あらすじ
再会を果たした勝利とかれんはーー。
秀人とともに日本に一時帰国した勝利のもとに、かれんが現れる。
たがいに想いながら、ぎくしゃくしたやり取りしかできない二人。--私たち、もうダメなの?
試練と波乱の恋の結末は!?
累計545万部突破(発行時時点)のシリーズ、最新刊にして最終巻。堂々の完結!!
〜前巻までのあらすじ〜
高校3年生になろうという春休み。父親の九州転勤と叔母夫婦のロンドン転勤のために、勝利は、いとこのかれん・丈姉弟と共同生活することになった。
5歳年上の彼女をいつしか愛するようになった勝利は、かれんが花村家の養女で、勝利がアルバイトをしていた喫茶店『風見鶏』のマスターの実の妹だという事実を知る。かれんも次第に勝利に惹かれ、二人は恋人同士となった。
大学に進学した勝利は、叔母夫婦の帰国と父親の再婚・帰京を機に、アパートで一人暮らしを始める。一方、かれんは、高校の美術教師を辞め、鴨川の老人ホームで働きながら介護福祉士を目指すことになる。
マスターと由里子との間に生まれた新しい命を、勝利とかれんも心から祝福する。しかし、絶望的な事件は起こった。

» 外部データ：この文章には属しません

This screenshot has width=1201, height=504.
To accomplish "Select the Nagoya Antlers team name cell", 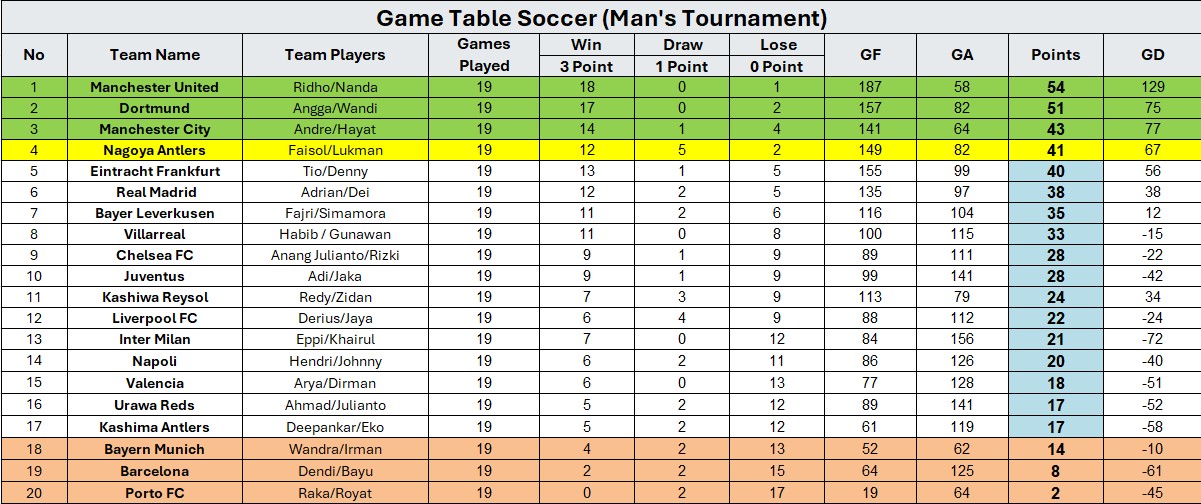I will [x=155, y=150].
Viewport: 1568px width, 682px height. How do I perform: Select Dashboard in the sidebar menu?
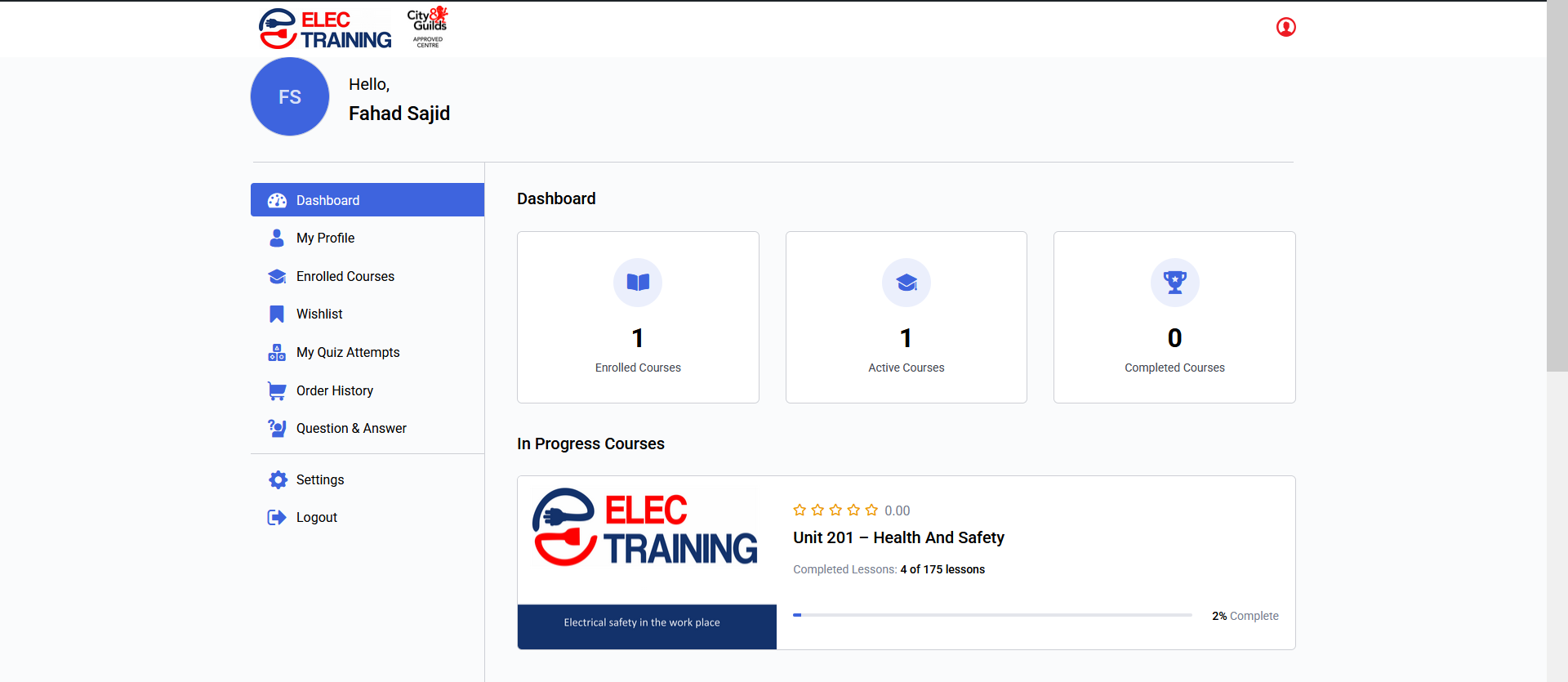pyautogui.click(x=327, y=200)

うちひしがれた勝利は、逃げるようにオーストラリアへ。研究者の秀人のもと、あたたかい人たちに囲まれ、その心は次第に癒えてゆく。一方、日本でもそれぞれの時は進み、ある事故の知らせで勝利は急遽帰国したのだった……。
作品考察・見どころ
村山由佳が長年紡いできた本シリーズは、単なる恋愛小説の枠を超え、喪失からの再生と、祈りにも似た深い愛の形を描き切りました。最終巻となる本作では、傷を負い異国へ渡った勝利と、日本で待ち続けたかれんの、あまりに不器用で切実な対峙が胸を打ちます。言葉にできない微細な心の揺れを、コーヒーの香りのように繊細にすくい取る筆致は、まさに文学的白眉と言えるでしょう。 平凡な日常がいかに尊く、試練を乗り越えた先に待つ「ありふれた祈り」がいかに崇高か。読者は二人の軌跡を通じて、人を愛する痛みと、それを補って余りある救いを知ることになります。シリーズ完結に相応しい圧倒的な叙情性と、魂の震えるような結末は、すべての読者の心に静かな灯をともすはずです。